═════ Text block ═════

Dried cranberries, also called "craisins," are great on their own, or on salads, with granola or yogurt, or included in muffins and other baked goods. They are easiest to make in a dehydrator, but can also be successfully dried in your oven.
Prep the Cranberries
- Wash the cranberries. Place them in a large bowl or pot and pour boiling water over them. Let them soak in the hot water for 10 minutes. They should "pop" or split open, but don't worry if there are a few duds that don't. We'll take care of those a bit later.
- Drain the cranberries in a colander, then gently wrap them in a clean dishtowel to get rid of as much of the water clinging to them as possible.
- Combine the cranberries with a simple sugar syrup made with 2 parts water to 1 part sugar. You'll need 1/4 cup of simple syrup for 12 ounces of cranberries (the amount usually found in commercially sold bags of cranberries). You can omit this step if you wish, but keep in mind that likely every "craisin" you've ever tasted from commercial brands was sweetened. Unsweetened cranberries can be sour and astringent.
- Set a rack on a baking sheet. Cover it with two layers of paper towels and a sheet of parchment paper.
- Put the blanched, sweetened cranberries on the covered rack. Leave about 1/4-inch of space in between the berries on all sides so that air can circulate between the fruits.
- As you are setting the cranberries in place, notice if any of the berries did not split during their 10-minute soak in hot water. Pierce those that did not split with the tip of a paring knife before adding them to the covered rack.
- Use additional baking dishes plus rack, paper towels, and parchment paper as needed to hold your remaining cranberries.
Dry the Cranberries
- Turn the oven on to its lowest setting. On many ovens, this is 150 F (ideal would be 135 F if your oven goes that low). Set the baking dish of cranberries in the oven 8 hours or overnight.
- Check the cranberries after 8 hours. They should be fully dry but still somewhat leathery or pliable.

═════

## Written tasks
A) Can you copy the part of the cranberry-drying instructions from "- Set a rack" up to and including "to the covered rack."?
B) Answer these questions from the cranberry-drying instructions:
(i) How long should the cranberries soak in the boiling water?
(ii) What ratio of water to sugar makes the simple syrup?
(iii) How much space should be left between the berries on the rack?

═════ Dataset content ═════

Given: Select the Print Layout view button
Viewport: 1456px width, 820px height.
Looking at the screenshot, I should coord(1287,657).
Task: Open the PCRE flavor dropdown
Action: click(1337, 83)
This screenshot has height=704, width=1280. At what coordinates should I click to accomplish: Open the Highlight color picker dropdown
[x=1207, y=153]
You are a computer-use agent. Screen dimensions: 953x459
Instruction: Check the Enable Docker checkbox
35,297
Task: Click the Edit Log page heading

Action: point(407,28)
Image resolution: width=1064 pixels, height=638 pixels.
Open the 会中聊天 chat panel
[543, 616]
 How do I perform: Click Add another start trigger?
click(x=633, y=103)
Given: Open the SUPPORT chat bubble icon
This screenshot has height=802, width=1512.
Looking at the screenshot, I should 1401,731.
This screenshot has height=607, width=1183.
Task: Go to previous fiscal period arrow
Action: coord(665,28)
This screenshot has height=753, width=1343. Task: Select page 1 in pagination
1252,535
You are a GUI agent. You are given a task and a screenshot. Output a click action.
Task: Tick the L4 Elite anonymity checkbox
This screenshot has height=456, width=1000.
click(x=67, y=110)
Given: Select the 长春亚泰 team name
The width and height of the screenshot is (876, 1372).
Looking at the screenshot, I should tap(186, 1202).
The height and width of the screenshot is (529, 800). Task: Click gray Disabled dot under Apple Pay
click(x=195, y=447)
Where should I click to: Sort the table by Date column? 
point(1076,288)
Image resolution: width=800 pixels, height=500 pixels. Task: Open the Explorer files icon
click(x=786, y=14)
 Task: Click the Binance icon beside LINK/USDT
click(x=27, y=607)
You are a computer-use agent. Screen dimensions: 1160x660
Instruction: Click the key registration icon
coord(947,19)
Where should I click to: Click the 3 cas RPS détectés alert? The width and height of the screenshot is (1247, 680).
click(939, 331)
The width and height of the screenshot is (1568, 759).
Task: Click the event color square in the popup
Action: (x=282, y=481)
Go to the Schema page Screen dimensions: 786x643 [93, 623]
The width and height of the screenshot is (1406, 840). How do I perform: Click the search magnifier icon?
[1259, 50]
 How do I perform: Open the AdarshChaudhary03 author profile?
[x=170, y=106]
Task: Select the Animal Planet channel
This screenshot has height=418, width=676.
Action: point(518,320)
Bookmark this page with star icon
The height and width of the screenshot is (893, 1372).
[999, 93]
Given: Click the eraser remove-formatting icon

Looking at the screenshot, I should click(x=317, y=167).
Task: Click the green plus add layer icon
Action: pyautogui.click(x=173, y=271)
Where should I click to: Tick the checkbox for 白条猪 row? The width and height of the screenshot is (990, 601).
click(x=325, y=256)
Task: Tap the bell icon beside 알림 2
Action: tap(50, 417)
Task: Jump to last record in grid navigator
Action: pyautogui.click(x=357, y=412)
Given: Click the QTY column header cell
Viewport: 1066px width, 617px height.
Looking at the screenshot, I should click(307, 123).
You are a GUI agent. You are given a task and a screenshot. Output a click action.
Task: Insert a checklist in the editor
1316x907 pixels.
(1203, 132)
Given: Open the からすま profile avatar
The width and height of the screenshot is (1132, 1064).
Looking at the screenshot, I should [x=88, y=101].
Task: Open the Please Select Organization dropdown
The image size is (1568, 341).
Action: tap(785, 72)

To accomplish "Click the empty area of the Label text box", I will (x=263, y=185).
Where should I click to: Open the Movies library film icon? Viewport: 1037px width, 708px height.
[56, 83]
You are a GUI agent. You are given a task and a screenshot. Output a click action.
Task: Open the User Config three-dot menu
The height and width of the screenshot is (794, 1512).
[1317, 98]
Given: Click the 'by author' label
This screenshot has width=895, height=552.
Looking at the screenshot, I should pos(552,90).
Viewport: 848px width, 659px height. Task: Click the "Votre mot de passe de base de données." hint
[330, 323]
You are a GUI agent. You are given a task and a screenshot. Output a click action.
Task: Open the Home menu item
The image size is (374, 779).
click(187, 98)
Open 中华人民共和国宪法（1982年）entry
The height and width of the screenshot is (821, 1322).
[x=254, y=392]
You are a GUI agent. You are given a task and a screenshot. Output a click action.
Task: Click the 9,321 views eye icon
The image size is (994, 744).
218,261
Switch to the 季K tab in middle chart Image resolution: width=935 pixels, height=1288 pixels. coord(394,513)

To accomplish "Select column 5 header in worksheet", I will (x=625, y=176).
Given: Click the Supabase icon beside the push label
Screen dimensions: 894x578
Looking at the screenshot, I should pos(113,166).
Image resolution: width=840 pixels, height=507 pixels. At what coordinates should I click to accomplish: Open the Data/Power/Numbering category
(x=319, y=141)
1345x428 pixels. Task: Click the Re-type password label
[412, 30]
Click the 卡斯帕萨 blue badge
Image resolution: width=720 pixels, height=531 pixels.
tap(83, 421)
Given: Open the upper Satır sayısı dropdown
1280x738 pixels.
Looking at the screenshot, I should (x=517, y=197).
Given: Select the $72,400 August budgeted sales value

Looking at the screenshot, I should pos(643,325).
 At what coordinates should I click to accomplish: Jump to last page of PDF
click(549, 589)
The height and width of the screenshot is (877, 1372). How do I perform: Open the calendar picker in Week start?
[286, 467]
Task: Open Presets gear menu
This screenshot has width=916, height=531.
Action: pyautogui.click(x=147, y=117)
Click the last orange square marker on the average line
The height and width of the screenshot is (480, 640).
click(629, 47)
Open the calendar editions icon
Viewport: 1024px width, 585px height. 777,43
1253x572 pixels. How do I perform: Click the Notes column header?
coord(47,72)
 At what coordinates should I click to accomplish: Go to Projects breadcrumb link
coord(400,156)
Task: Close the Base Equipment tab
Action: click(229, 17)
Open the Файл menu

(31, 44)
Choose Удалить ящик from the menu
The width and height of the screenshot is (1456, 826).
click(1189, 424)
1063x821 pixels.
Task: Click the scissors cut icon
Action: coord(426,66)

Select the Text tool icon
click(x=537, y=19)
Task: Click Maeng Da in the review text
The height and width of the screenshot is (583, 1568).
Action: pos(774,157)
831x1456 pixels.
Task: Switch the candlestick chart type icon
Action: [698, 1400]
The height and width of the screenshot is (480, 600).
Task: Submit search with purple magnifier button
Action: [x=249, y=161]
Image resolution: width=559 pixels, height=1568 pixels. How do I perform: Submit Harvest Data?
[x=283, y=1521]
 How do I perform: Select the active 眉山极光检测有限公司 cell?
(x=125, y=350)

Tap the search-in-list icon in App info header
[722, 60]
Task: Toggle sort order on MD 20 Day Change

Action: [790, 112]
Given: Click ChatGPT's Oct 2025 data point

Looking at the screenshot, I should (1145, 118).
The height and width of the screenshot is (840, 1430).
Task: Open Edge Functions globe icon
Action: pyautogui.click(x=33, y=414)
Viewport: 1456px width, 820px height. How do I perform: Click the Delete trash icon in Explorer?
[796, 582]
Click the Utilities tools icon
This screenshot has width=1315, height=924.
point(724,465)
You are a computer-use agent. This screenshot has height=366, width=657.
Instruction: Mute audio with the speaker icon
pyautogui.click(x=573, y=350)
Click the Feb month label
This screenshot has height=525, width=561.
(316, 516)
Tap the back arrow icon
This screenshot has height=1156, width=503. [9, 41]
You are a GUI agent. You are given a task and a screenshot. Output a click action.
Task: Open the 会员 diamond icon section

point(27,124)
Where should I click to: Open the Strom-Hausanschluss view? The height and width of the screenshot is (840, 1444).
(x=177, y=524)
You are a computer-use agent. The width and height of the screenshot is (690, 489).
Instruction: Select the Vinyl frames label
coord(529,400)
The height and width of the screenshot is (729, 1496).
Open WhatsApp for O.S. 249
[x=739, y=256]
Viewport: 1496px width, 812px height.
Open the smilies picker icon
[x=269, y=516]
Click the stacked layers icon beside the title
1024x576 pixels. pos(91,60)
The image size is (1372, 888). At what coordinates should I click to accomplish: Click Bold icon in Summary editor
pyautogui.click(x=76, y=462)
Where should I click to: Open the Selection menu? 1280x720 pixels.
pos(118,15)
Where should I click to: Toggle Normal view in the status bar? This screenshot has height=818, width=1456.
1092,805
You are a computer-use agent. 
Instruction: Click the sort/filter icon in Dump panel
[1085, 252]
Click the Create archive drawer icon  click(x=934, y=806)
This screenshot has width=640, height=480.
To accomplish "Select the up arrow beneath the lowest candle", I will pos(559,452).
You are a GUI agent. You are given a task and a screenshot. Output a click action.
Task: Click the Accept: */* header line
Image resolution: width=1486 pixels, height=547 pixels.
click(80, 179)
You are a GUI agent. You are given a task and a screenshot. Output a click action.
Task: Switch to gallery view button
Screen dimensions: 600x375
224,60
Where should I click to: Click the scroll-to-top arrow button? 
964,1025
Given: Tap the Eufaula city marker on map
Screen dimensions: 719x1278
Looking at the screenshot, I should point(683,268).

═════

## Set of answers
A)
- Set a rack on a baking sheet. Cover it with two layers of paper towels and a sheet of parchment paper.
- Put the blanched, sweetened cranberries on the covered rack. Leave about 1/4-inch of space in between the berries on all sides so that air can circulate between the fruits.
- As you are setting the cranberries in place, notice if any of the berries did not split during their 10-minute soak in hot water. Pierce those that did not split with the tip of a paring knife before adding them to the covered rack.

B)
(i) 10 minutes
(ii) 2 parts water to 1 part sugar
(iii) About 1/4 inch on all sides